Order of merit in Jordan

The Supreme Order of the Renaissance (وسام النهضة, /ar/) is the second-most senior order of merit in the Kingdom of Jordan.

== History ==
The order was instituted in 1917 by Emir Hussein bin Ali, Sharif of Mecca. According to correspondence between the British Foreign Office and their agent in Jeddah in 1924,

The Order of the Nahda was established to commemorate the revolt of the Hejaz against the Turks.
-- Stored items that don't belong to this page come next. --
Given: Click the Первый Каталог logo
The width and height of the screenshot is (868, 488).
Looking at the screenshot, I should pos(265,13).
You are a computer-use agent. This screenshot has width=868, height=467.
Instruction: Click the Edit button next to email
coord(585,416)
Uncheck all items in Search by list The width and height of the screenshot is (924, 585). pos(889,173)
The first distribution was made on October 15th, 1918, when Sharif Hussein declared himself King. It is supposed to be confined to people who actually took part in the revolt.
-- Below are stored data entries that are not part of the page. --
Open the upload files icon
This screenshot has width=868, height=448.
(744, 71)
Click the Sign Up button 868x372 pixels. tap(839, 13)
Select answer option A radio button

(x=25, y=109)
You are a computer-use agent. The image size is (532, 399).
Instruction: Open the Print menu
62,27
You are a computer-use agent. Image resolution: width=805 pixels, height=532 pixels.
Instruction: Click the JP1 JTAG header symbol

When Hussein's successor Ali was overthrown by the Sultan of Nejd, his son Abdullah continued to issue the award as Emir of Transjordan. Until 1949 when the Order of Hussein bin Ali was established, the Order of the Renaissance was Transjordan's most senior award.

While originally intended for those who took direct part in the Arab Revolt, it is now used as an order of merit and for senior members of the Hashemite Royal Family.

== Grades ==
The Supreme Order of the Renaissance is divided in six classes :
- Grand Cordon with Brilliants / Special 1st Class
- Grand Cordon / 1st Class
- Grand Officer / 2nd Class
- Commander / 3rd Class
- Officer / 4th Class
- Knight/ 5th Class
- Medal/ 6th Class

== Insignia ==
The Order's insignia is a multilayered hexagonal star with six green enamel palms. The star has an inner circle with Arabic script that translates to: "His Servant Al Hussein bin Ali".

The ribbon is, since 1952, of equal stripes of black, white and green; with a narrow red stripe in the centre of the white stripe.

Between 1917 and 1952, it was made of equal stripes of black, green and white; with a narrow red stripe in the centre of the green stripe.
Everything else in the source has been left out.